Já num viçoso desabrochar encontra-se a papoila de A restless beauty – Opium poppy of Adraga (fertility), cujo realismo pictórico retrata-a inclinada a um imponente sol. Há, aqui, assim como em grande parte da mostra, um discreto pendor neoplatónico: a riqueza da planta, em contraste com a simplicidade radiante do astro, é quase um comentário monista sobre a multiplicidade do físico que anseia ascender à unidade do absoluto, manancial cósmico de todo o ser. A obra poppy – flower: milk and honey (Eye: ward off the evil eye) apresenta-nos outro símbolo elevatório — um discreto zigurate sobe azul no céu como escada platónica ao além. Em the milk of nature; a bond of peoples from many lands (weavers), é a linha solta que permite a comunhão dos distantes, enlaçando duas figuras humanas tipicamente orientais, pois utilizadas pelos tecelões para nos inserir na trama perfeita de seus tapetes. Nas obras de Noronha Feio, adquirem maior robustez sem abdicar da simplicidade tradicional, acionando tanto a mentalidade oriental do indivíduo que transcende ao sublimar-se à harmonia total quanto o ímpeto ocidental de nutrir a singularidade do indivíduo. Assim, quase lembram a estética do grafite — o indivíduo marginalizado que impõe a sua voz sobre a indiferença da pólis.
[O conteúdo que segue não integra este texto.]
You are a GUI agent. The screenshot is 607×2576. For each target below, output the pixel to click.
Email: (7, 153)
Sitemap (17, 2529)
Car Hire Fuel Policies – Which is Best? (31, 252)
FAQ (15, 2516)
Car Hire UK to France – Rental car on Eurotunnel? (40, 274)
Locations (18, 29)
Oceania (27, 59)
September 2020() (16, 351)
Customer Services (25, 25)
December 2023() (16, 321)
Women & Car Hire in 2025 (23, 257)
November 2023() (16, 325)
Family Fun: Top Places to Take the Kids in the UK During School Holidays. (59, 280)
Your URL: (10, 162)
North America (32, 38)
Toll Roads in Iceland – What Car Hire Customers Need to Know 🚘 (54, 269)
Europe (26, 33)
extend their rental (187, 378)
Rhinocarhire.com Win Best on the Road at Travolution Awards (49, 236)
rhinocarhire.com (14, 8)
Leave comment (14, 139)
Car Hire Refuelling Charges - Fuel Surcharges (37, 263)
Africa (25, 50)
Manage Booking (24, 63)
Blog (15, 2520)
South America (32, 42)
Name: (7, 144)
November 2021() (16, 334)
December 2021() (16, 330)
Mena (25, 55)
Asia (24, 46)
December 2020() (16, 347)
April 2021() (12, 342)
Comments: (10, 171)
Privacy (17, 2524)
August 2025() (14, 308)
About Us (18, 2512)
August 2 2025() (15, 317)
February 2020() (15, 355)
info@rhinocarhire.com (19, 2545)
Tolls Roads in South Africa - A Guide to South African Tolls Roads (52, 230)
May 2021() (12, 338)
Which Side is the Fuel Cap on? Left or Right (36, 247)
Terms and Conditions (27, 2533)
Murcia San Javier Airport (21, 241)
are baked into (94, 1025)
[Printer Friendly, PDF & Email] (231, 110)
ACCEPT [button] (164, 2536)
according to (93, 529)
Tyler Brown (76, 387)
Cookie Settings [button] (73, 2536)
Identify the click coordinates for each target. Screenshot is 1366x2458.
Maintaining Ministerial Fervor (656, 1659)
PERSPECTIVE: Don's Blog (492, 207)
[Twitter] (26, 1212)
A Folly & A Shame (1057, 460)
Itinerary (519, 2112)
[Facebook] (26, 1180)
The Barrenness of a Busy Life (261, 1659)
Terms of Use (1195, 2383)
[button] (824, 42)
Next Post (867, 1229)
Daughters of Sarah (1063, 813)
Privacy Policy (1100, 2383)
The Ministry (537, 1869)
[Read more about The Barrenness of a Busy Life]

Já a obra milk dew of haze, sustaining life liquid of Other worldliness (weaver; running water; star) apropria-se de toda esta herança mediante a permissiva repetição das gotas de seiva caindo dos cortes no botão da papoila. Embora realista, a vertiginosa proximidade da cena torna-a quase abstrata a olhos desatentos. O espírito da tapeçaria é nela também realçado num curioso detalhe: o rompido desenrolar do mais simples meandro grego, padrão empregado na antiguidade para representar o fluxo contínuo da harmónica vida. Sua moção assemelha-se ao mover da agulha que costura o tecido antes esgarçado, integrando os díspares — ou quem sabe o perpétuo entrelaço da energia cósmica também presente nos sinuosos motivos das tapeçarias escandinávia e insular, cujo lento contemplar proporciona um calmo torpor que abre as portas da metamorfose. Pois atentar-se à passagem do tempo é também transformá-lo. A tecelã dedicada às minúsculas revolutas do tear habita todos os instantes com a mesma calma divina. A agulha perfura o seu próprio vazio criado pela curva da linha e a repetição deste mergulho inaugura outro mundo, como o místico que ingere o ópio para adentrar-se num renovado irradiar que talvez não respeite padrões esperados.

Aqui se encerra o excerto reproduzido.